Subnets — AZ-scoped L3 segments

A subnet is a piece of the VPC CIDR, bound to exactly one AZ. You can’t stretch a subnet across AZs. This is the fundamental HA unit — to be multi-AZ, your workload must live in subnets in multiple AZs.

Public vs private subnets

The distinction is purely about routing — there’s no “public subnet” checkbox. A subnet is “public” if its route table sends 0.0.0.0/0 to an Internet Gateway. Otherwise it’s “private.”

Public subnet route table:
  10.0.0.0/16  →  local
  0.0.0.0/0    →  igw-xxxx        ← makes it "public"

Private subnet route table:
  10.0.0.0/16  →  local
  0.0.0.0/0    →  nat-yyyy        ← outbound-only via NAT

Instances in a public subnet can have public IPs and be reached from the internet. Instances in a private subnet have no direct inbound path — they reach out via NAT.

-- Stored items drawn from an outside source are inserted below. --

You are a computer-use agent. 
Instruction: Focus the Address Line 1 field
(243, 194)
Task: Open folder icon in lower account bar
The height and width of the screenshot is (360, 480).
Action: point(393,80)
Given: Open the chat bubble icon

Subnet surprises for a network engineer

  • No broadcast, no multicast (except via a special Transit Gateway multicast domain)
  • No L2 visibility — you don’t see your AZ-mates on the wire; packets are routed from the first hop
  • Implicit first-hop router — the .1 address of every subnet is always the VPC router. There’s no HSRP/VRRP; it’s just always up.
  • ARP is synthetic — AWS forges ARP responses; MAC spoofing is blocked at the hypervisor
  • You can’t run protocols that need L2 adjacency (OSPF on broadcast, VRRP, classic multicast) without workarounds (GRE/VXLAN overlays, Transit Gateway Connect)

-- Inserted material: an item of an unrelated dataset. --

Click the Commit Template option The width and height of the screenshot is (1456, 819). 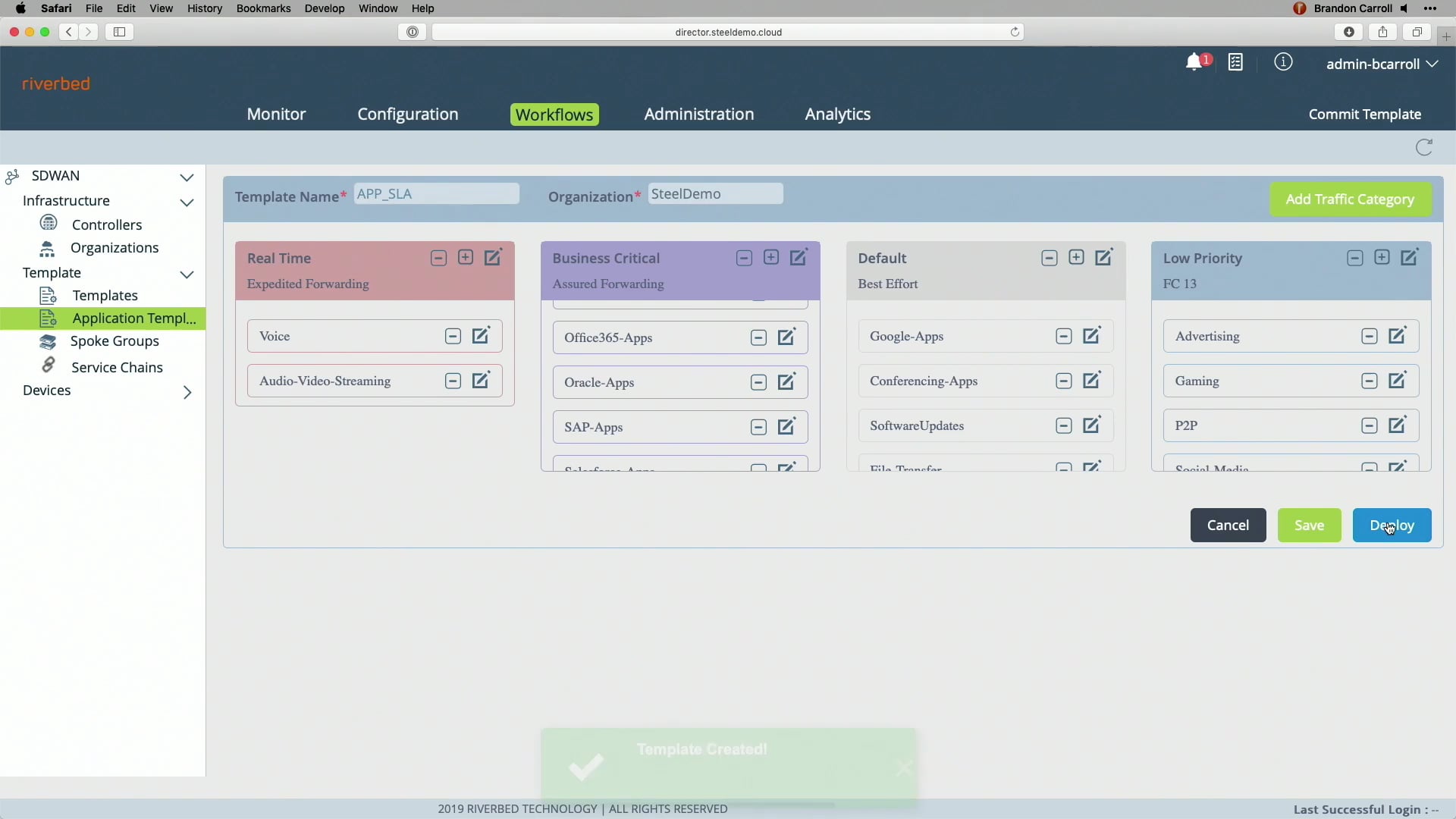1365,113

Route tables — per-subnet policy

Each subnet is associated with exactly one route table. Multiple subnets can share a table. The table controls where the VPC router forwards traffic.

Possible route targets:

TargetDestination example
localThe VPC CIDR — automatic, can’t be removed
Internet Gateway (igw-*)0.0.0.0/0 for public subnets
NAT Gateway (nat-*)0.0.0.0/0 for private subnets (outbound only)
VPC Peering (pcx-*)Another VPC’s CIDR
Transit Gateway (tgw-*)Multiple destinations
Virtual Private Gateway (vgw-*)On-prem CIDRs via site-to-site VPN
Network Interface (eni-*)For traffic steering through an NVA (firewall)

Longest-prefix-match applies, like any routing table.

Internet Gateway (IGW)

  • A VPC-attached component providing 1:1 NAT for public IPs → private IPs
  • One per VPC, horizontally scaled, no maintenance
  • Does not cost anything on its own (unlike NAT Gateway)
  • Without an IGW attached + a route to it, no traffic leaves the VPC to the internet

An instance with a public IP doesn’t actually have a public IP on its NIC — the NIC has the private IP. The IGW translates inbound/outbound. This is why ifconfig on an EC2 instance shows only the private IP.

NAT Gateway

For private subnets that need outbound internet (apt updates, API calls) without being reachable from the internet.

  • Per-AZ managed service (one NAT Gateway per AZ for true HA — don’t share across AZs or cross-AZ charges apply)
  • Charged per hour and per GB processed — expensive at scale; a common bill shocker
  • Alternatives: NAT Instance (self-managed EC2 with NAT enabled — cheaper but you babysit it), VPC Endpoints (see below) for AWS services

Security Groups vs NACLs

The two filtering layers:

Security GroupNACL
ScopePer ENI (instance-level)Per subnet
StateStateful — return traffic implicitly allowedStateless — allow both directions explicitly
ActionAllow only (implicit deny)Allow or deny, ordered rules
Rule evaluationAll rules evaluated (permissive union)First-match by rule number

Default rule of thumb: use Security Groups for almost everything. Treat NACLs as belt-and-suspenders for coarse subnet-level blocks (e.g. block a known-bad IP range at the subnet level).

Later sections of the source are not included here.